> [Prompt]: Could you convert the lines beginning with the one that contains "Open a new browser tab" and running through the one that contains "click(x=319, y=40)" into a Markdown table with the columns Row and Line text? Skip blank lines and leave the pictures out.

> [Data for this exercise]:
+--

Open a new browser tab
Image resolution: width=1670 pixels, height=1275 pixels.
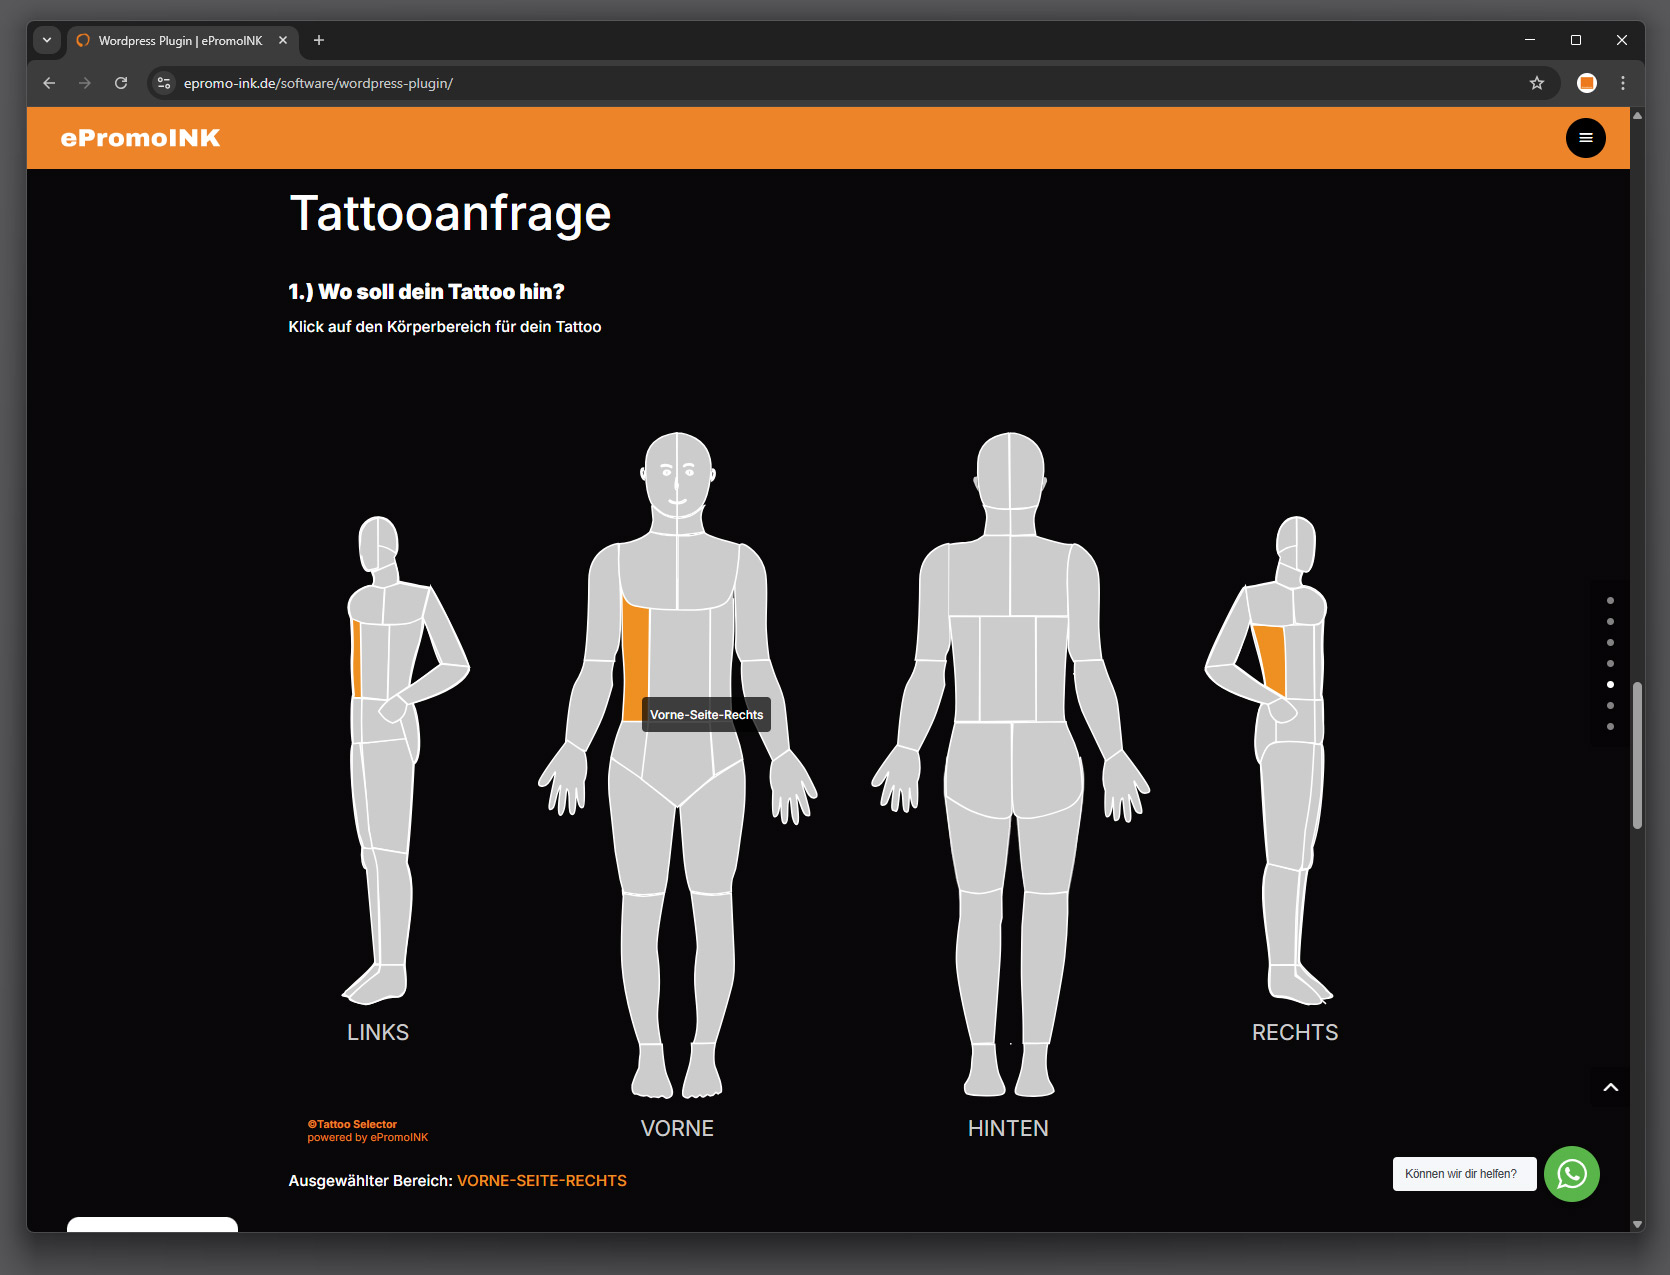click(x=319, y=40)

+--

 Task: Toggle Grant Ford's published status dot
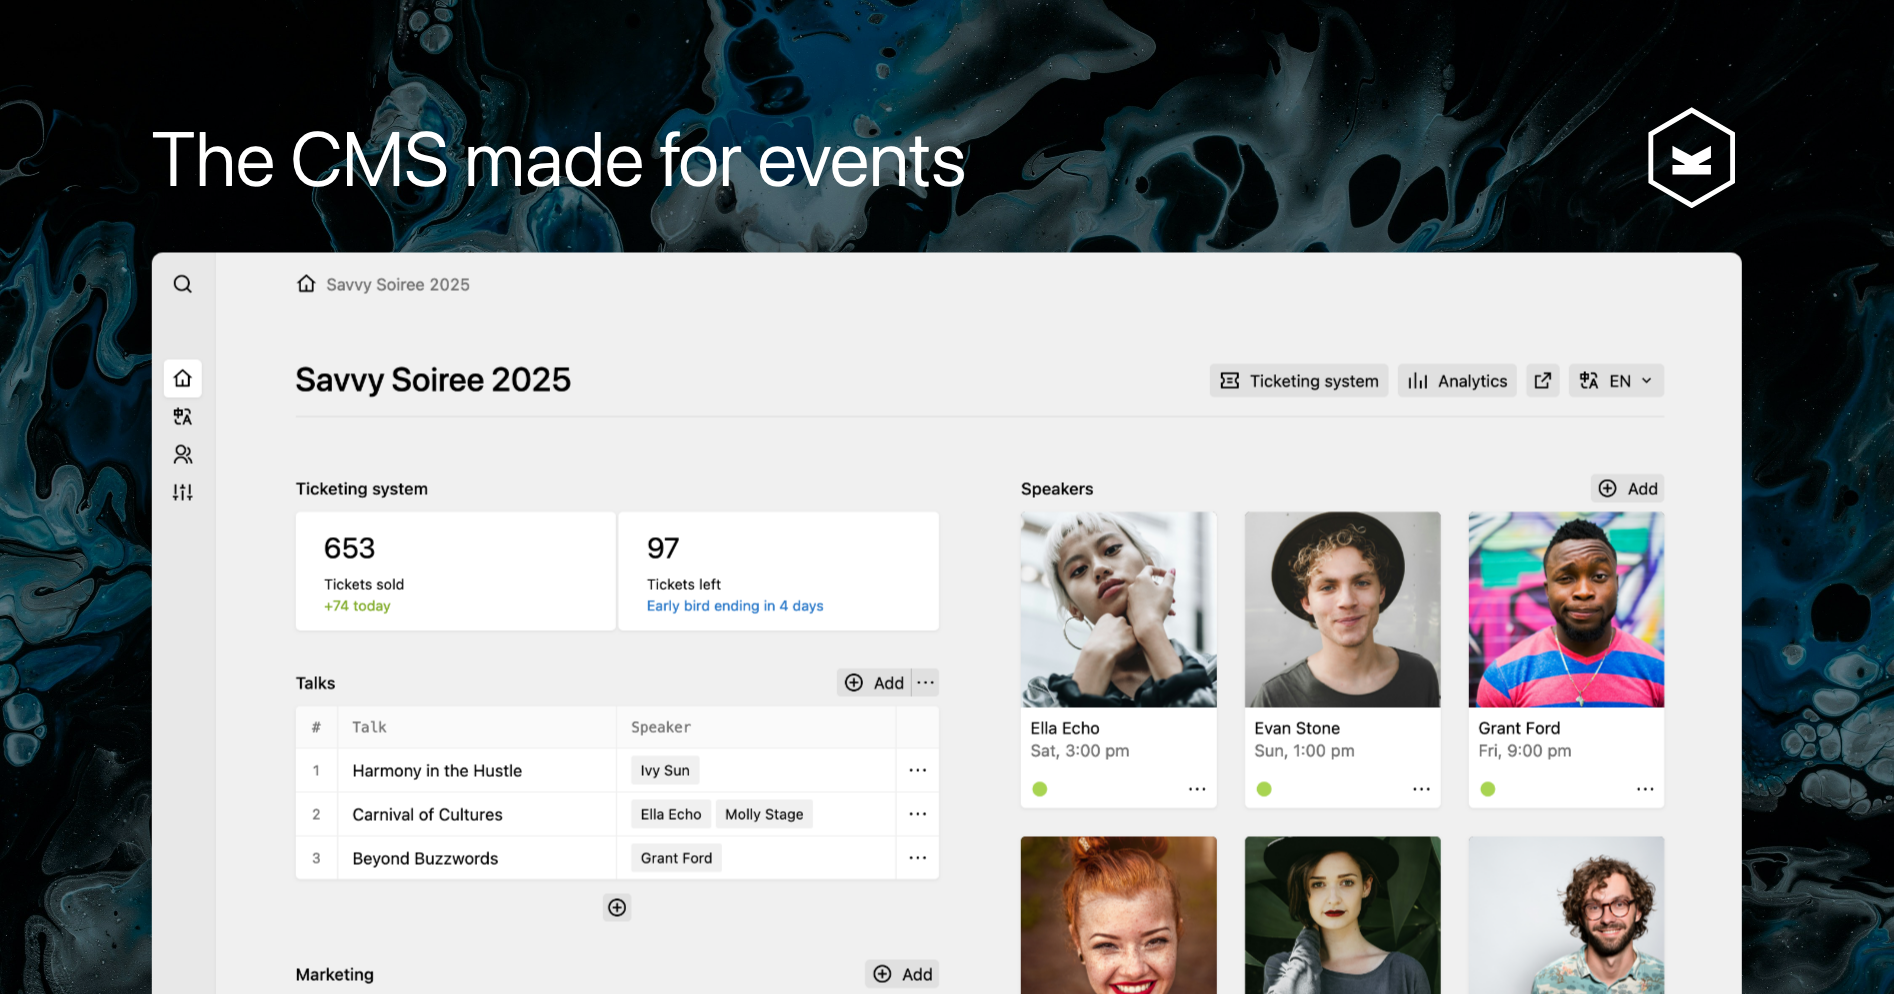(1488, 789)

+--

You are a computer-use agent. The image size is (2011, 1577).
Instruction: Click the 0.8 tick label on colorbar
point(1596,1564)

+--

> [Output for this exercise]:
| Row | Line text |
|---|---|
| 1 | Open a new browser tab |
| 2 | Image resolution: width=1670 pixels, height=1275 pixels. |
| 3 | click(x=319, y=40) |